October 24, 2024
12:15 pm – 1:15 pm
Speaker:
Qiang Ye, Department of Mathematics, University of Kentucky
Where:
327 McVey Hall
(Zoom link: https://uky.zoom.us/j/82467171189)
Title:
Recurrent Neural Networks and Transformer for Sequential Data
Abstract:
Many machine learning problems involve sequential data. Recurrent neural networks (RNNs) and Transformer are neural network architectures designed to efficiently model temporal connections within a sequence and handling variable sequence lengths in a dataset. However, RNNs suffer from the so-called vanishing or exploding gradient problems, which also reduces its ability to pass information in a long sequence. Transformer solves this problem through a self-attention mechanism but faces challenges in efficiently scaling to long sequences because the self-attention computation is quadratic with respect to the sequence length.

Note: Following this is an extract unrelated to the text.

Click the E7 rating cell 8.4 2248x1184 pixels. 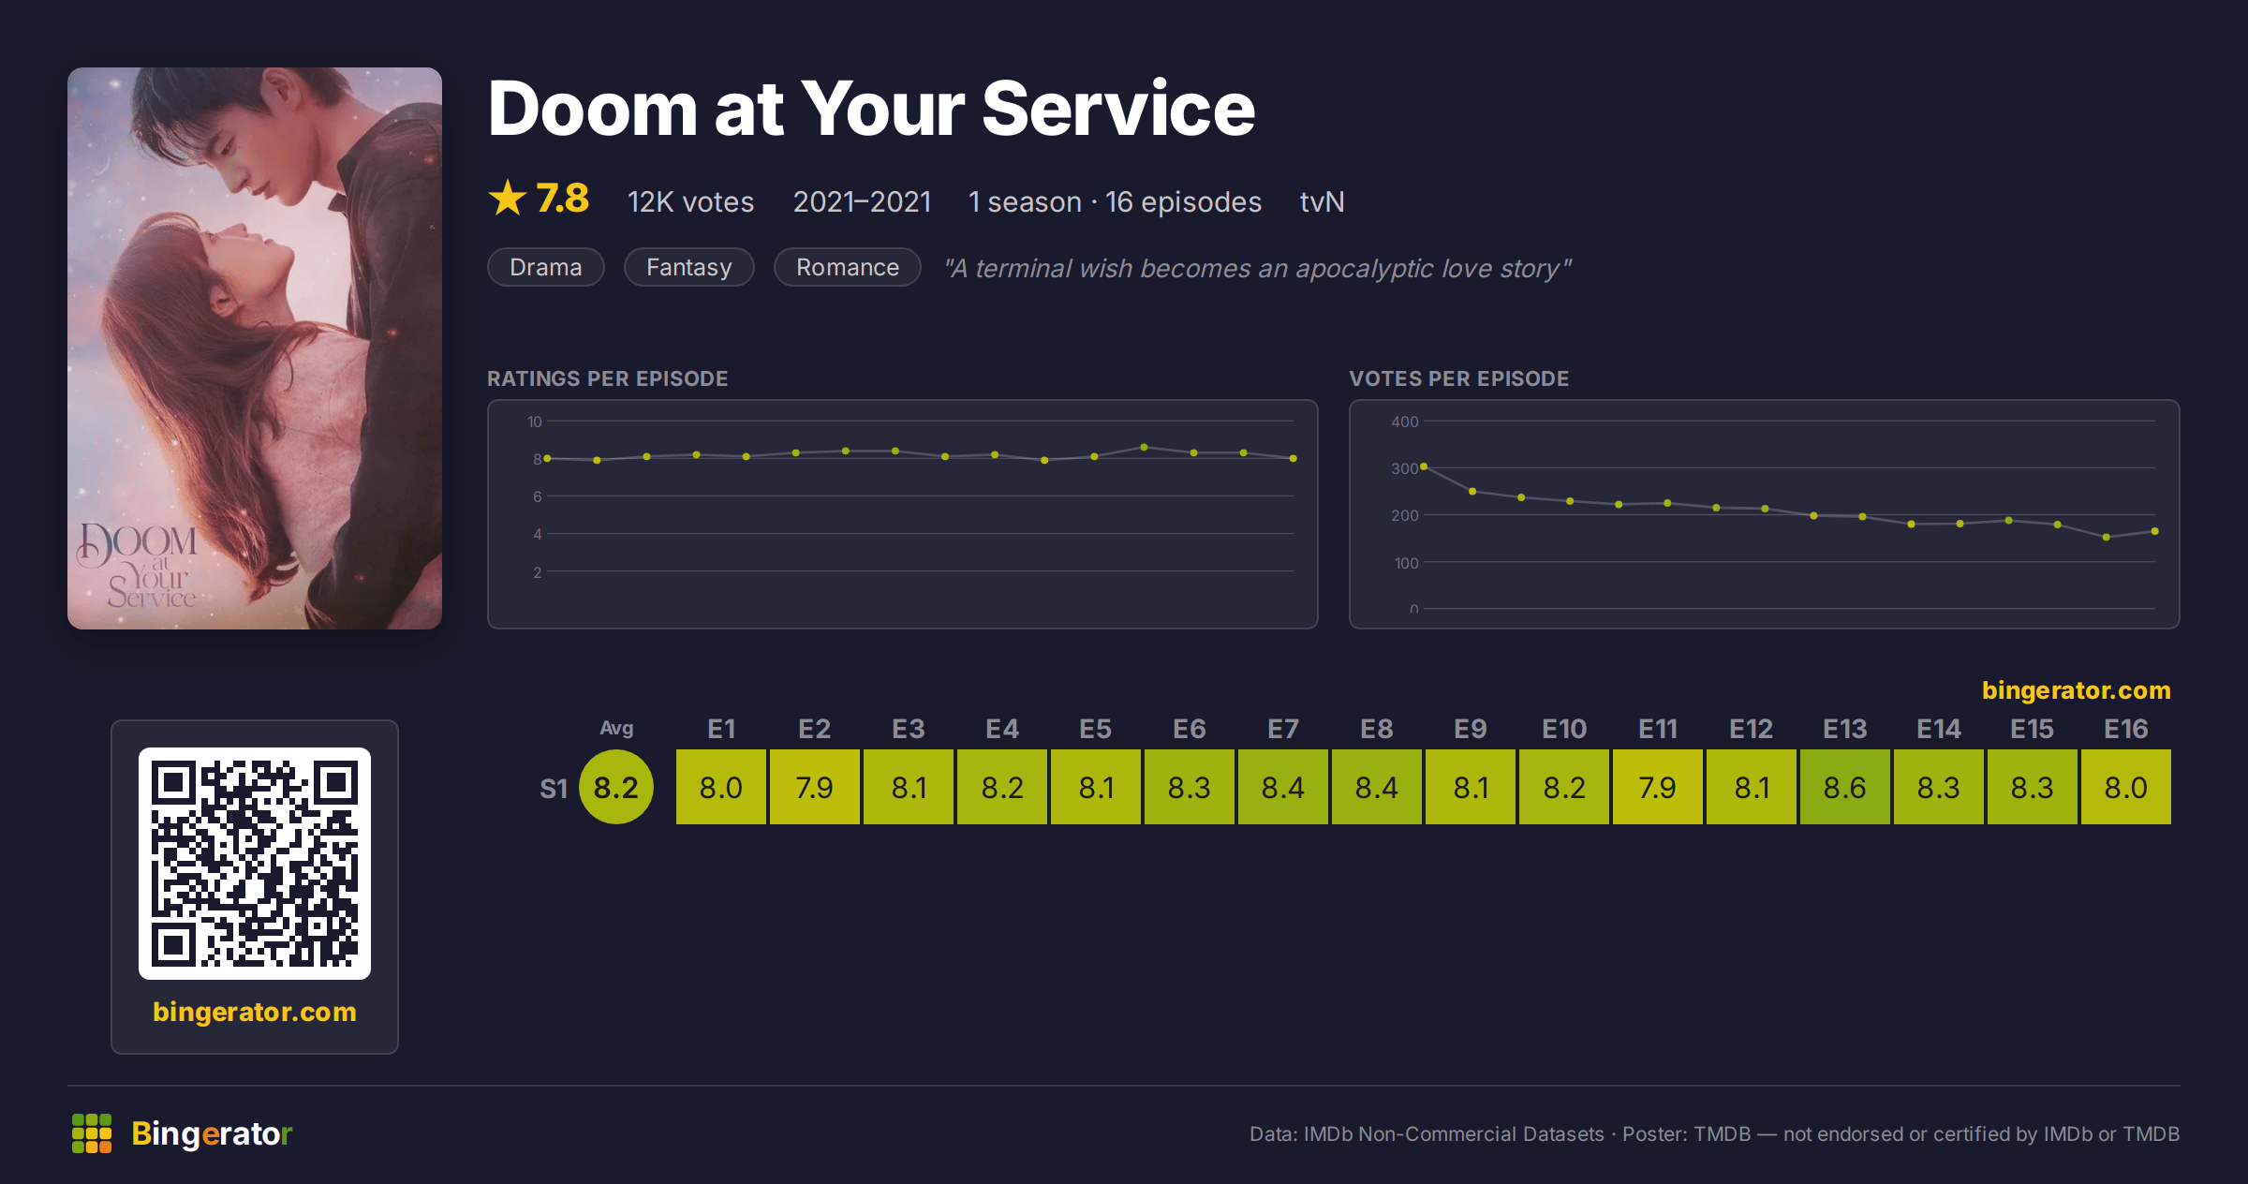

We will present several orthogonal RNN models that we have developed to address the vanishing/exploding gradient problems. We will also present a new efficient Transformer model, called Compact Recurrent Transformer (CRT), which combine a shallow Transformer to process short local segments with an orthogonal RNN to compress and manage a long-range global information. We will demonstrate the effectiveness of our models through two applications: language models and effective molecular representations for some molecular-related inference tasks.